__Provided data__
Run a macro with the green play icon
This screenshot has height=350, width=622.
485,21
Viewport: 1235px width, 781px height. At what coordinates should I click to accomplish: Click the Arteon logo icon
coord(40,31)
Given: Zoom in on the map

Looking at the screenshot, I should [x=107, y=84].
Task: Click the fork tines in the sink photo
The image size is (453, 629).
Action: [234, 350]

__Your goal__
The lines from the one holding "Given: Zoom in on the map" through the end of the listing above are to be written out exactly, both ends included, and no others.

__Answer box__
Given: Zoom in on the map

Looking at the screenshot, I should [x=107, y=84].
Task: Click the fork tines in the sink photo
The image size is (453, 629).
Action: [234, 350]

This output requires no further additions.